▶ [What is required]: Each entry below must come back exactly as written, without its pictures.

Input for this task Block Start

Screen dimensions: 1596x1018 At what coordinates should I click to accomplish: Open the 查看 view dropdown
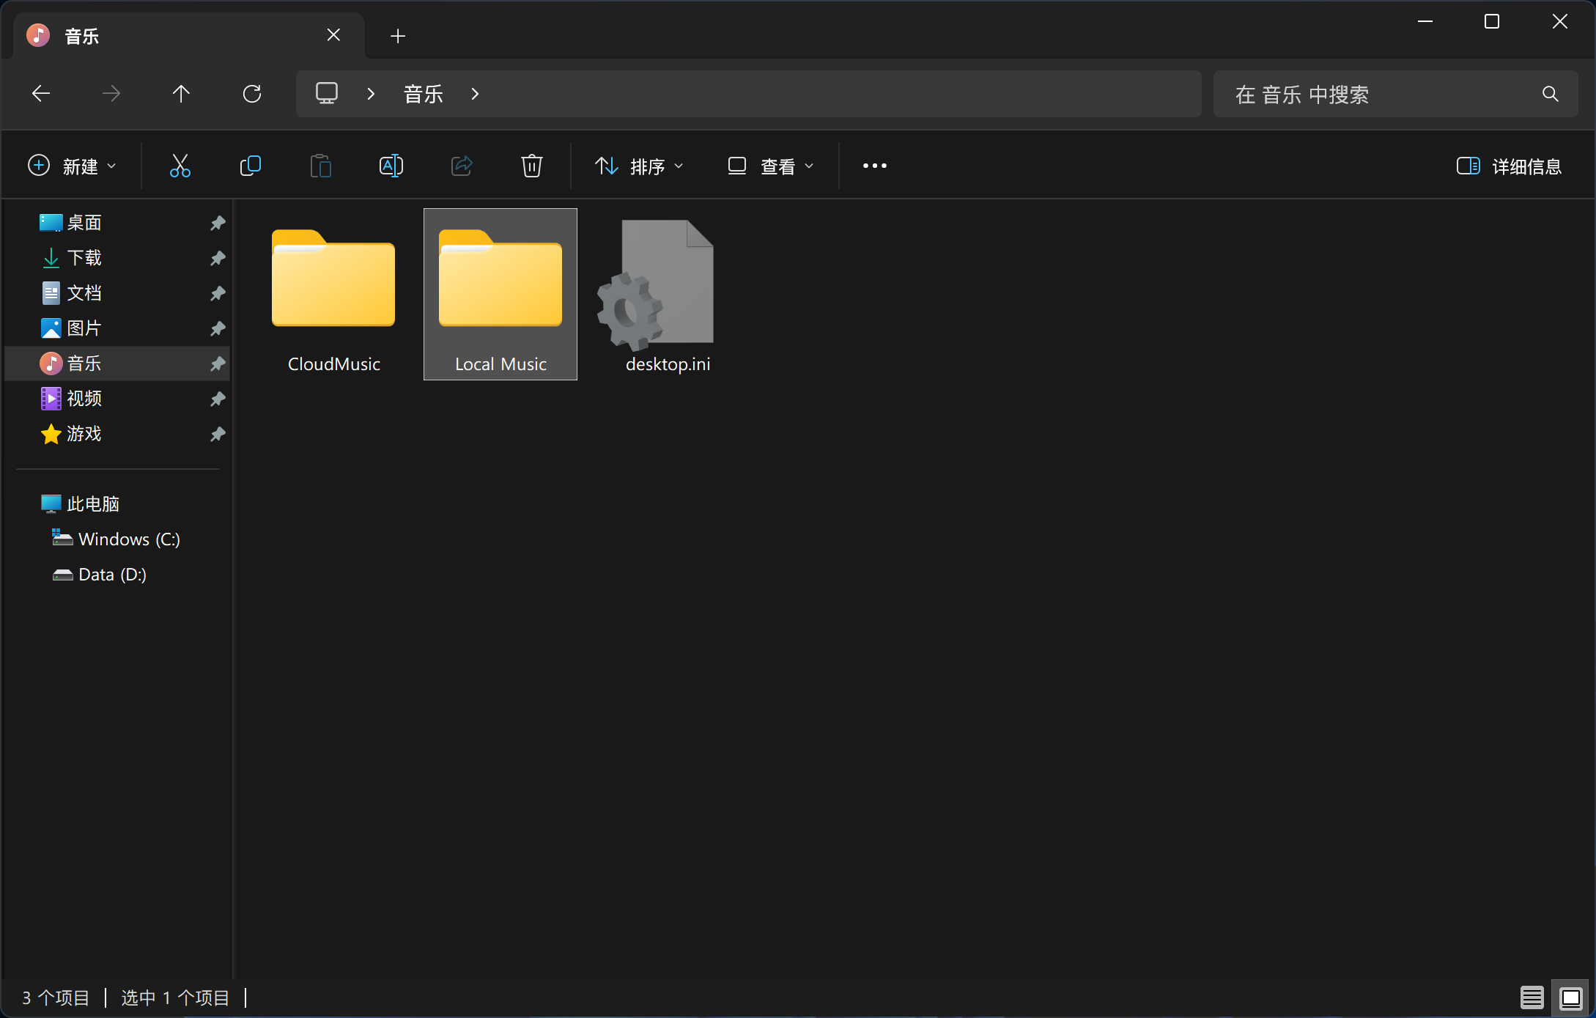(770, 166)
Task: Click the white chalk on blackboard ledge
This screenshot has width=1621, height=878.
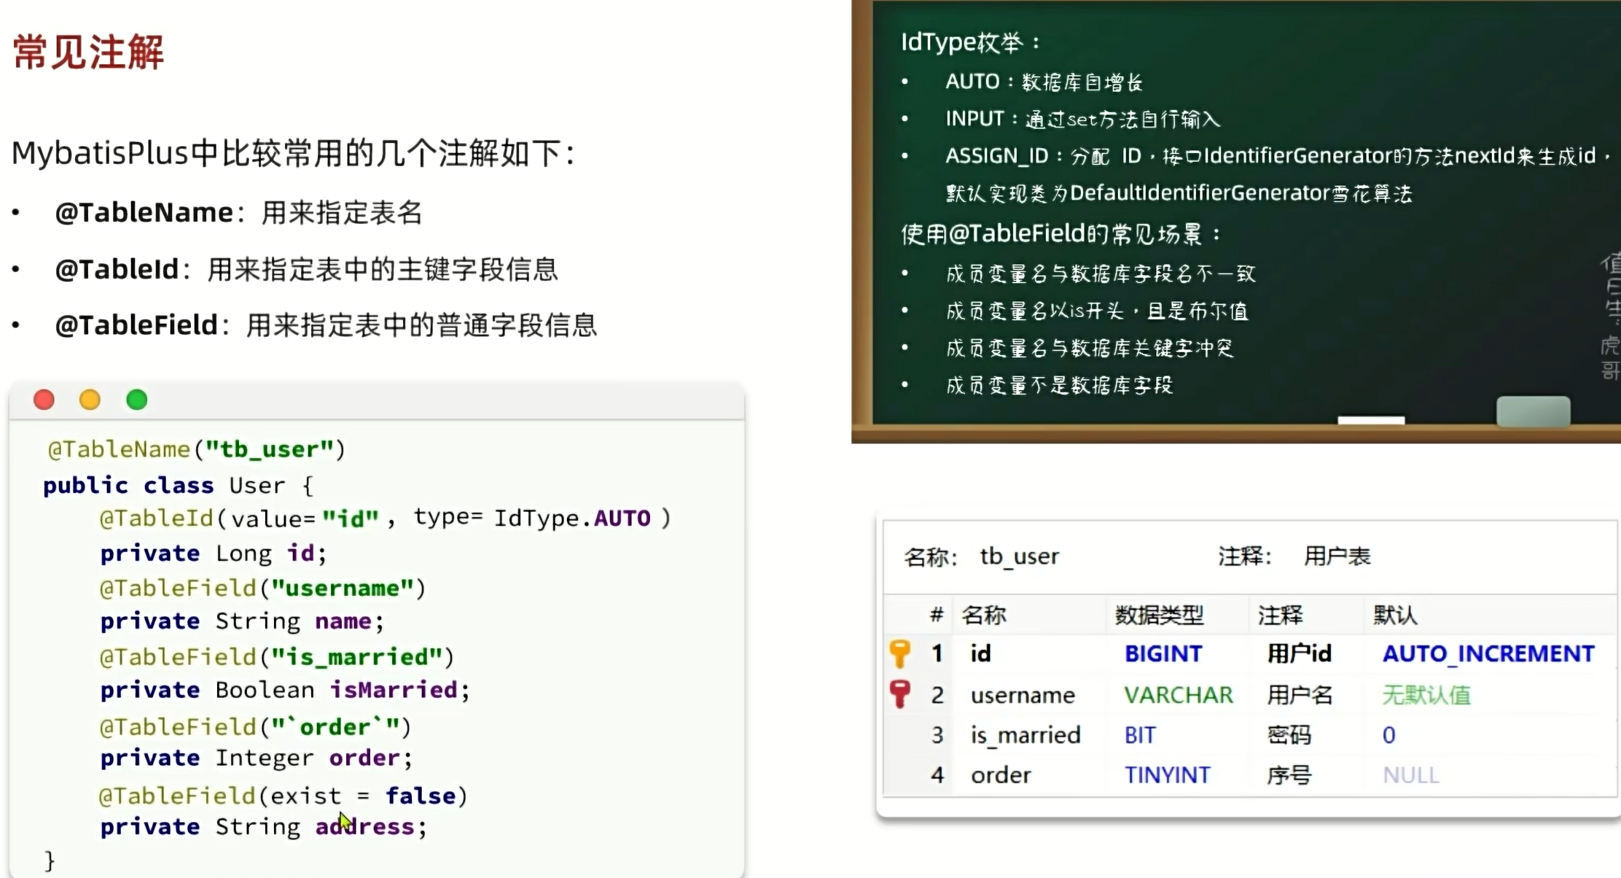Action: [1370, 420]
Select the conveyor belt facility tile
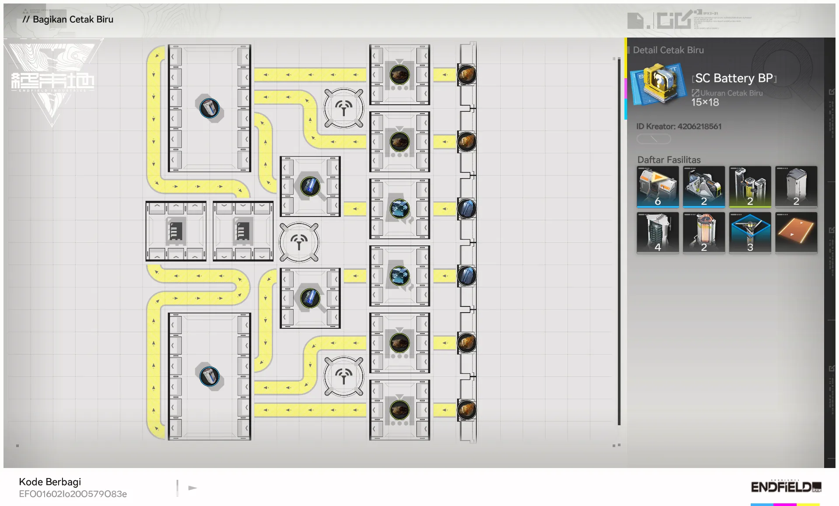 pos(796,232)
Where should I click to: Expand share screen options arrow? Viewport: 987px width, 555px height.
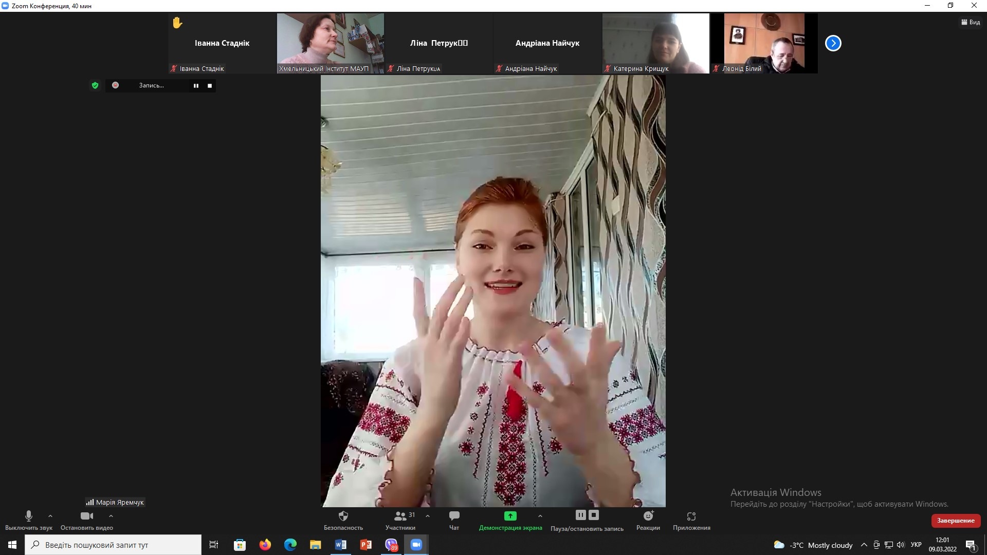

Input for this task Block End

▶ [Output for this task]:
Screen dimensions: 1596x1018 At what coordinates should I click to accomplish: Open the 查看 view dropdown
(770, 166)
Task: Click the white chalk on blackboard ledge
This screenshot has width=1621, height=878.
Action: [1370, 420]
Select the conveyor belt facility tile
 pos(796,232)
Where should I click to: Expand share screen options arrow? Viewport: 987px width, 555px height.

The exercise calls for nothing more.